+++ Supplied text +++

Sublinear Randomized Algorithms for Skeleton Decompositions

A skeleton decomposition of a matrix $A$ is any factorization of the form $A_{:C} Z A_{R:}$, where $A_{:C}$ comprises columns of $A$, and $A_{R:}$ comprises rows of $A$. In this paper, we investigate the conditions under which random sampling of $C$ and $R$ results in accurate skeleton decompositions. When the singular vectors (or more generally the generating vectors) are incoherent, we show that a simple algorithm returns an accurate skeleton in sublinear $O(\ell^3)$ time from $\ell \simeq k \log n$ rows and columns drawn uniformly at random, with an approximation error of the form $O(\frac{n}{\ell} \sigma_k)$ where $\sigma_k$ is the $k$th singular value of $A$. We discuss the crucial role that regularization plays in forming the middle matrix $U$ as a pseudoinverse of the restriction $A_{RC}$ of $A$ to rows in $R$ and columns in $C$. The proof methods enable the analysis of two alternative sublinear-time algorithms, based on the rank-revealing QR decomposition, which allows us to tighten the number of rows and/or columns to $k$ with error bound proportional to $\sigma_k$. [PUBLICATION ABSTRACT]

+++

> **Written instruction 1**
In the entries below, substitute "screenshot" with "screen capture" and reproduce their lines with everything else unchanged. Omit the pictures from your answer.

+++ Record extracts +++

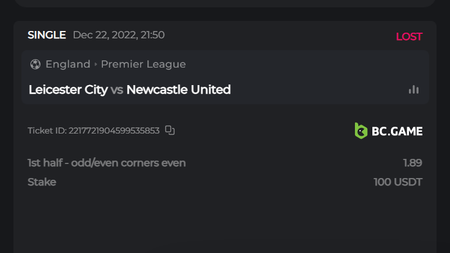Screen dimensions: 450x253
Task: Select Newcastle United team name
Action: click(178, 90)
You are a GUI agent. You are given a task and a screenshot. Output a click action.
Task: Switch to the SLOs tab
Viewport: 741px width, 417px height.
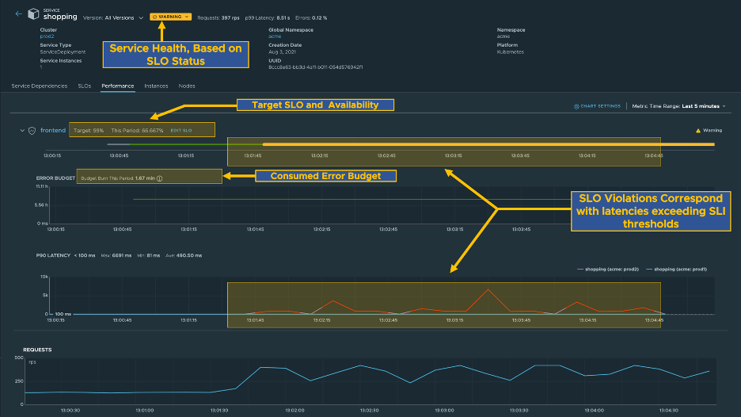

+++

> **Written instruction 2**
Condense the paragraph of the skeleton decompositions abstract that begins "A skeleton decomposition of a matrix" into a bulleted list that keeps its main facts.

> **Right answer 1**
Screen dimensions: 450x253
Task: Select Newcastle United team name
Action: click(178, 90)
You are a GUI agent. You are given a task and a screen capture. Output a click action.
Task: Switch to the SLOs tab
Viewport: 741px width, 417px height.

> **Right answer 2**
- A skeleton decomposition of a matrix $A$ is a factorization $A_{:C} Z A_{R:}$, where $A_{:C}$ consists of columns of $A$ and $A_{R:}$ consists of rows of $A$.
- The paper studies when randomly sampling $C$ and $R$ yields accurate skeleton decompositions.
- If the singular vectors (or, more generally, the generating vectors) are incoherent, a simple algorithm returns an accurate skeleton in sublinear $O(\ell^3)$ time.
- It uses $\ell \simeq k \log n$ rows and columns drawn uniformly at random, with approximation error $O(\frac{n}{\ell} \sigma_k)$, where $\sigma_k$ is the $k$th singular value of $A$.
- Regularization plays a crucial role in forming the middle matrix $U$ as a pseudoinverse of $A_{RC}$, the restriction of $A$ to the rows in $R$ and columns in $C$.
- The proof methods also cover two alternative sublinear-time algorithms based on the rank-revealing QR decomposition, which reduce the number of rows and/or columns to $k$ with an error bound proportional to $\sigma_k$.